Non-resident companies registered for VAT in Romania are typically classified as monthly filers (since by default they often engage in cross-border transactions like ICAs or they elect monthly to expedite credit refunds).

22.2 Filing Method

All VAT returns in Romania must be filed electronically. VAT payers use Form 300 (Decont de TVA) for the periodic VAT return. The return can be submitted through the e-Declarații online system or via the SPV (Virtual Private Space) portal. When using OSS or IOSS, those returns are filed on their respective online portals (and not to ANAF directly). But for a normal Romanian VAT registration, the standard Form 300 must be filed either monthly or quarterly as appropriate. [fonoa.com]
Supporting detailed reports, such as the domestic sales/purchase listing (Form 394) and the EU Sales List (Form 390), are also filed electronically (see Section 23).

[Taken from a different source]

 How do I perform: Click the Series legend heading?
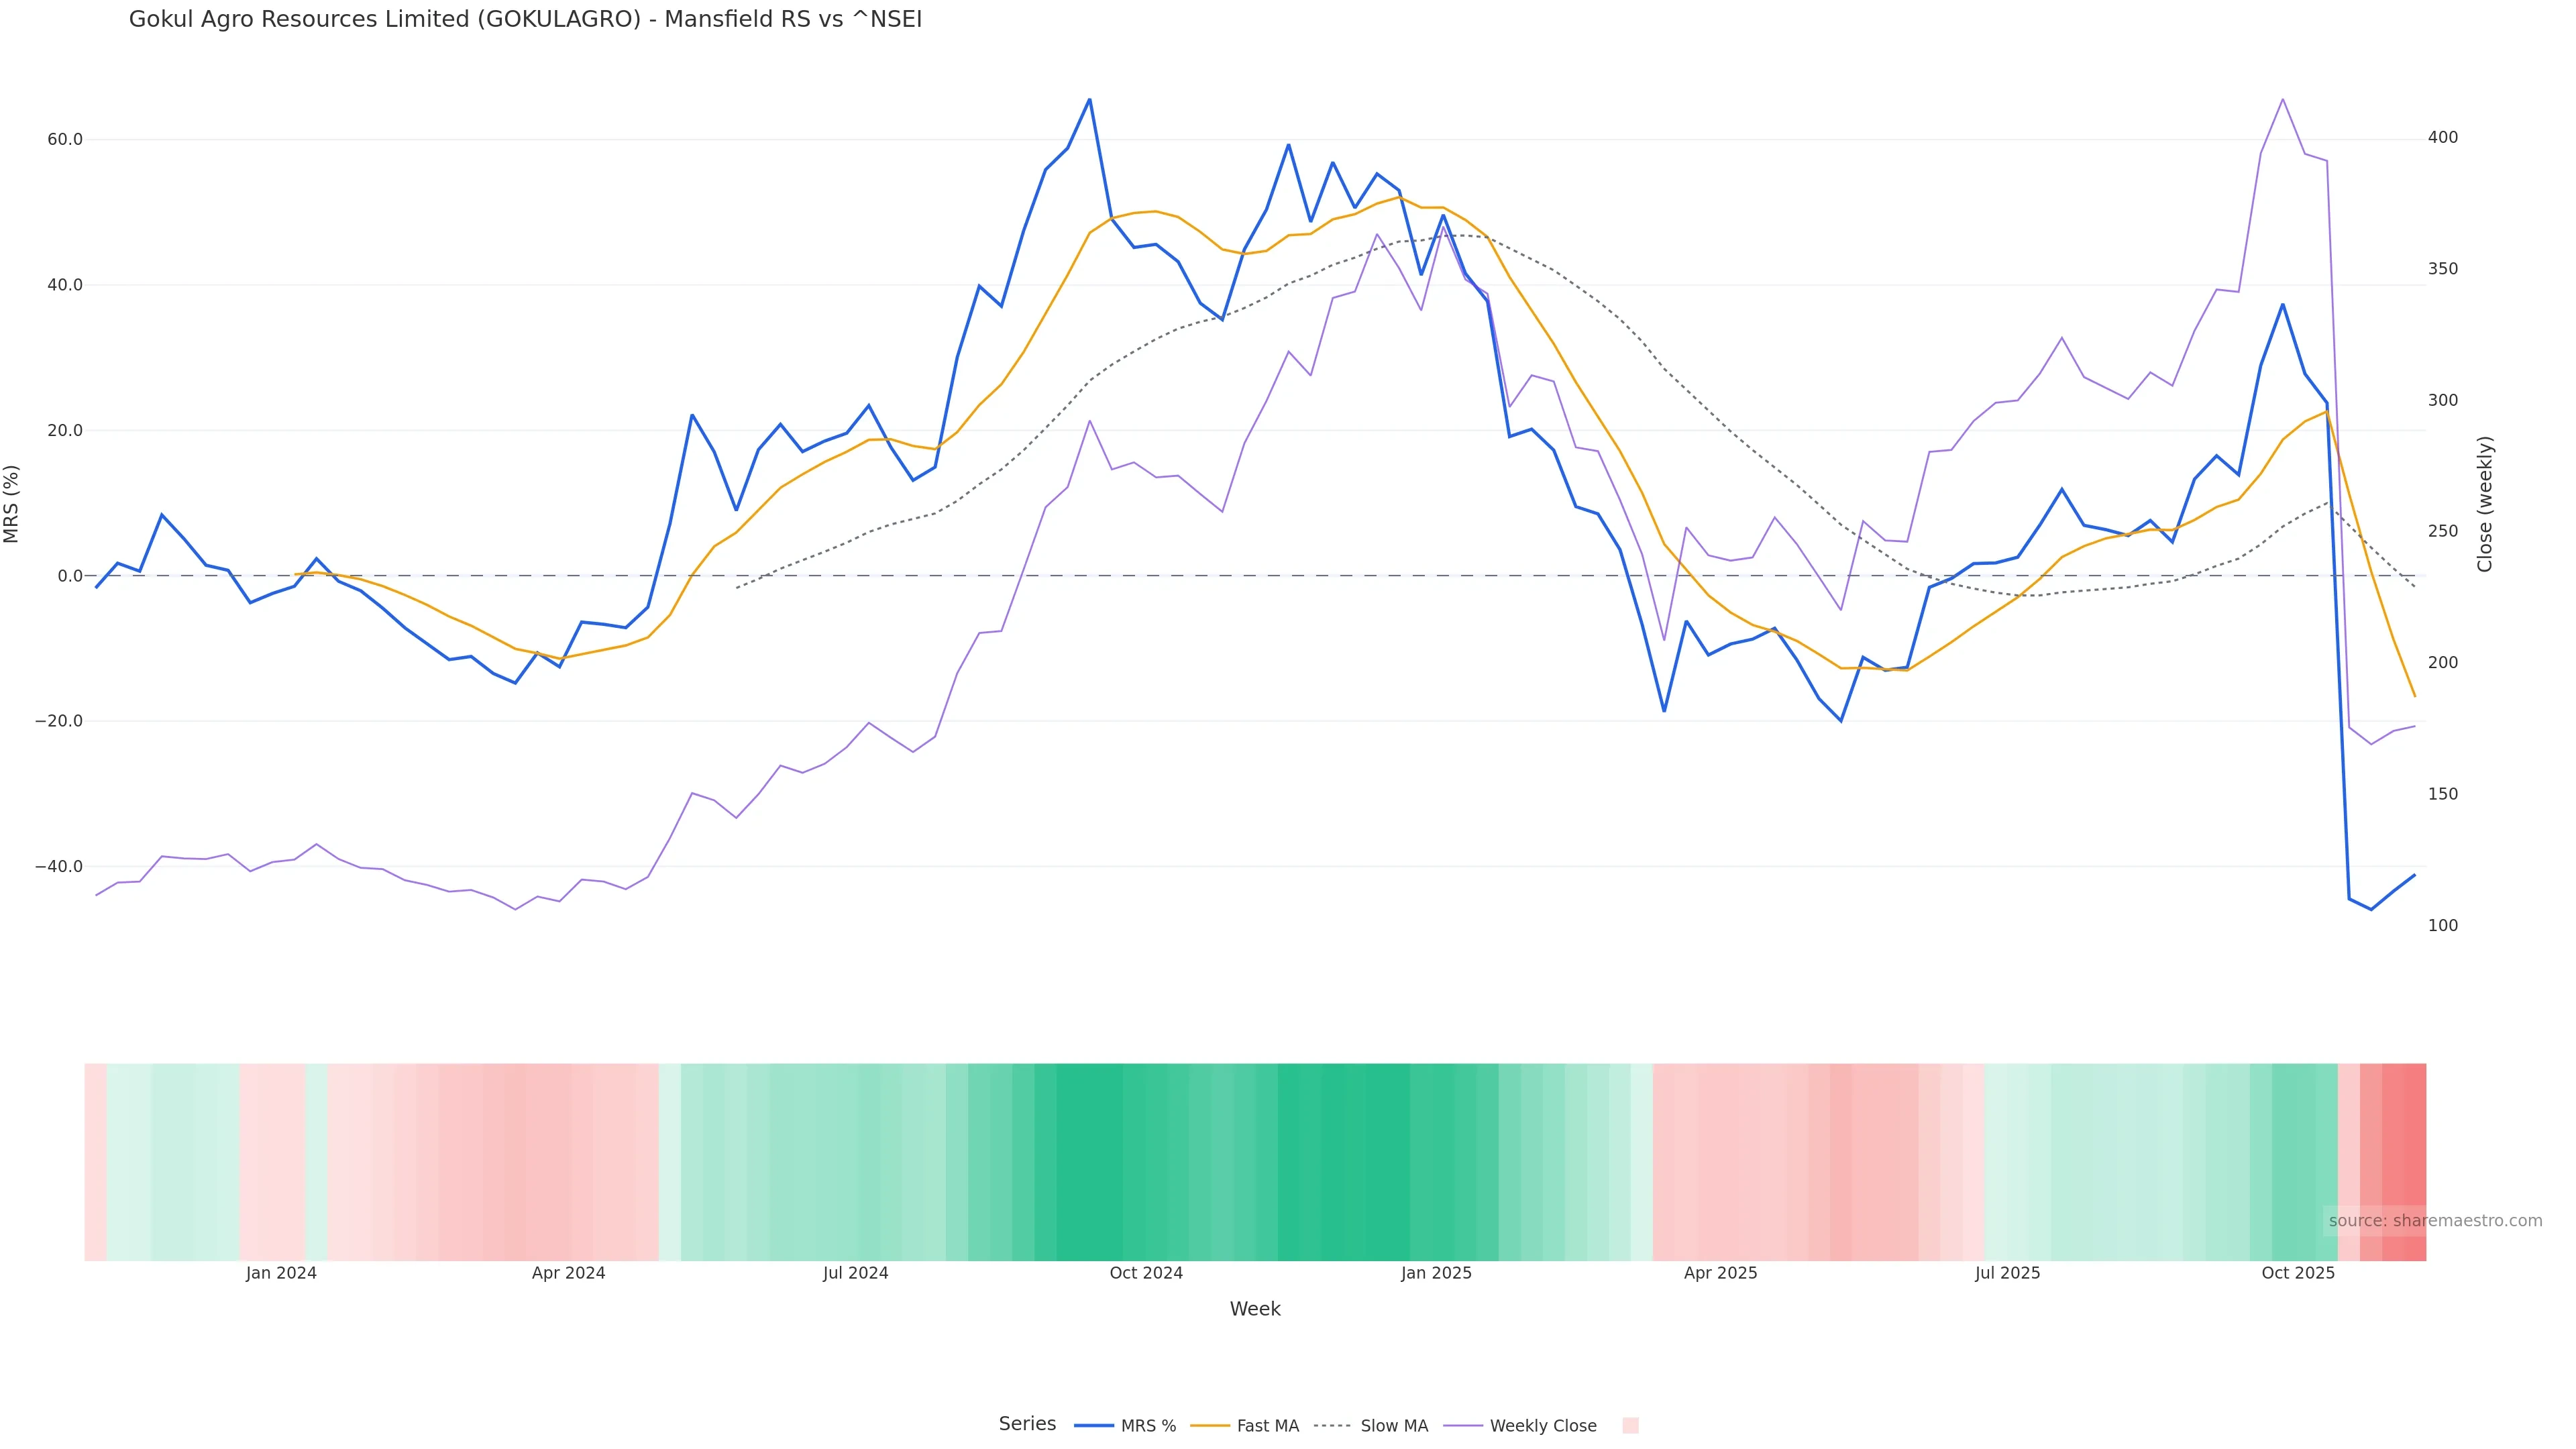[x=1027, y=1424]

22.3 Deadlines for Filing and Payment

The deadline for submitting the VAT return and paying any VAT due is the 25th day of the month following the end of the taxable period (both for monthly and quarterly filings). For example:
  • A January monthly return is due by February 25, and any VAT owed for January must also be paid by February 25.
  • A Q1 (first quarter) return for a quarterly filer is due by April 25, with payment due the same day.
If the 25th falls on a weekend or Romanian public holiday, the deadline usually shifts to the next working day. There is currently no annual VAT return requirement in Romania (no summarizing annual declaration; just the periodic returns). [fonoa.com]

22.4 VAT Payment Methods

VAT payments are typically made via bank transfer to a designated Treasury account. When paying from a Romanian bank, companies use specific payment codes to denote the tax type and period. Non-resident companies paying from abroad must use the special bank account details provided by the Romanian Treasury for foreign transfers (including IBAN and SWIFT codes) and include references such as “TVA” and their VAT number and period in the payment details. Payments must be in RON. [marosavat.com]
Late payments will accrue interest and penalties (see Section 24).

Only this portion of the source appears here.